**INSTRUCTIONS TO FOLLOW**
Output every entry below word for word, minus the images.

(Stored items)
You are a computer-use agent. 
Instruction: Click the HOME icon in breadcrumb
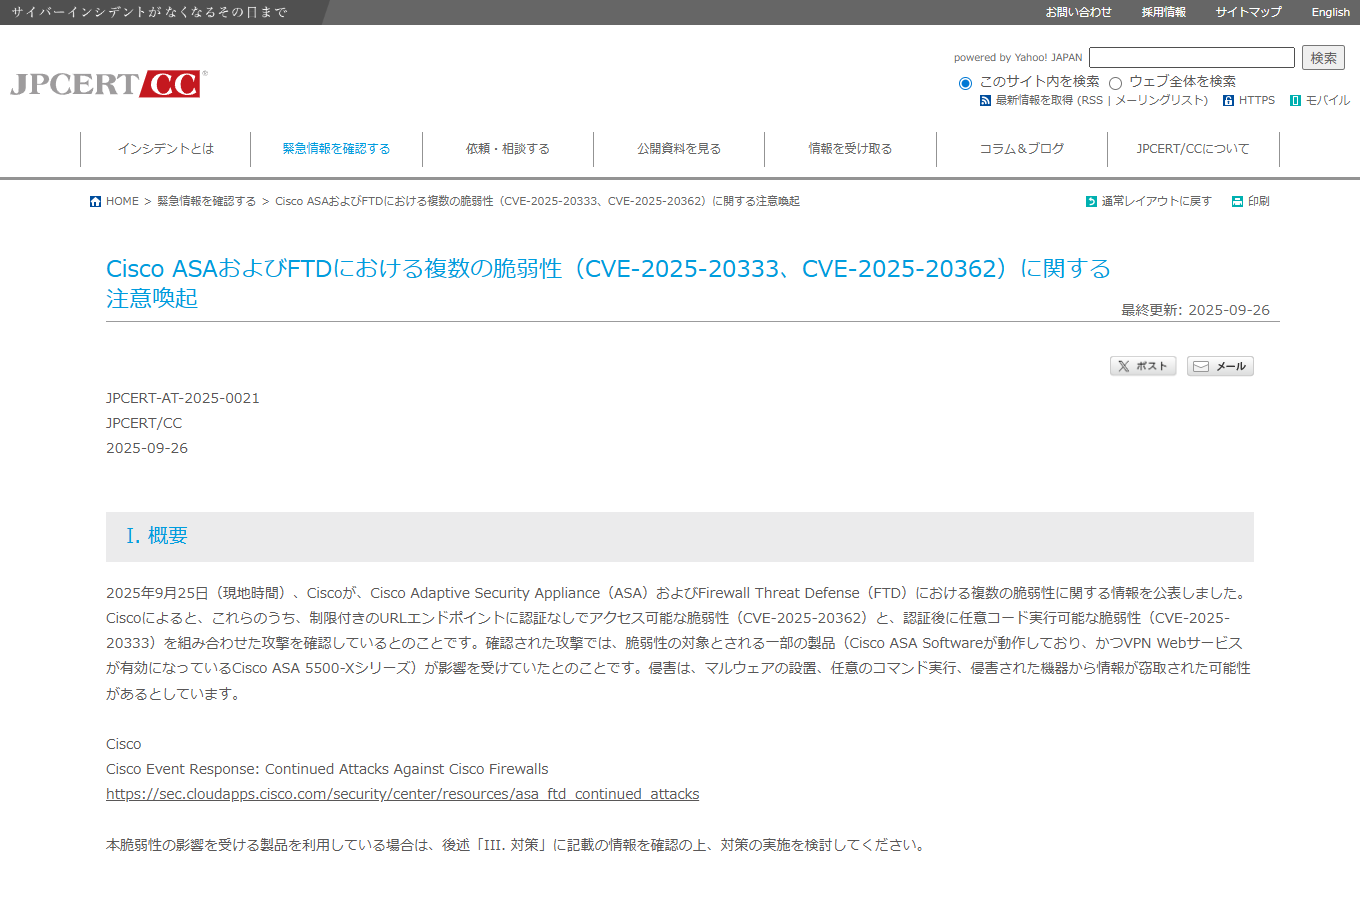coord(95,202)
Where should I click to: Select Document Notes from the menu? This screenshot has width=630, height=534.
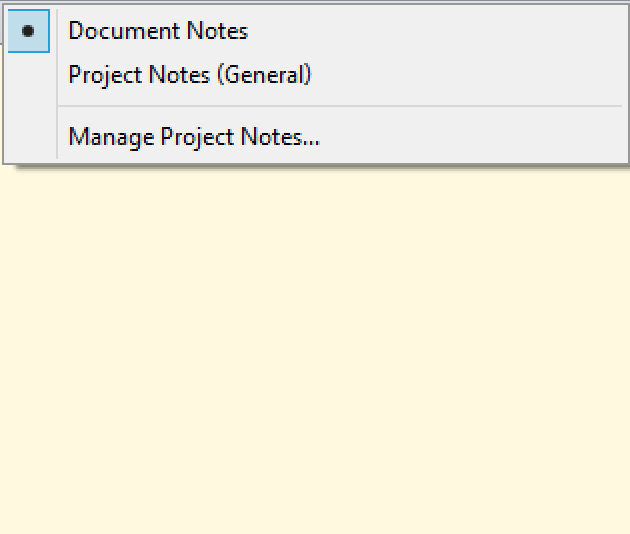tap(158, 31)
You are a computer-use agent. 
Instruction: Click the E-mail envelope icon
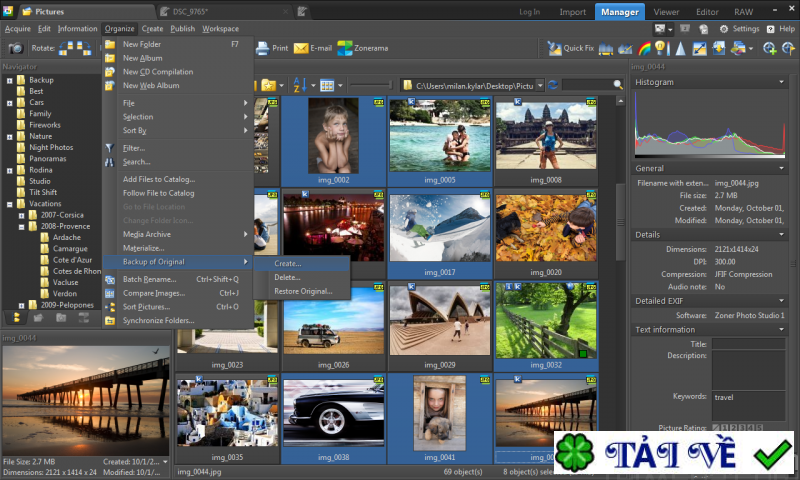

**RESPONSE FOR THIS EXERCISE**
You are a computer-use agent. 
Instruction: Click the HOME icon in breadcrumb
coord(95,202)
Where should I click to: Select Document Notes from the menu? This screenshot has width=630, height=534.
tap(158, 31)
You are a computer-use agent. 
Instruction: Click the E-mail envelope icon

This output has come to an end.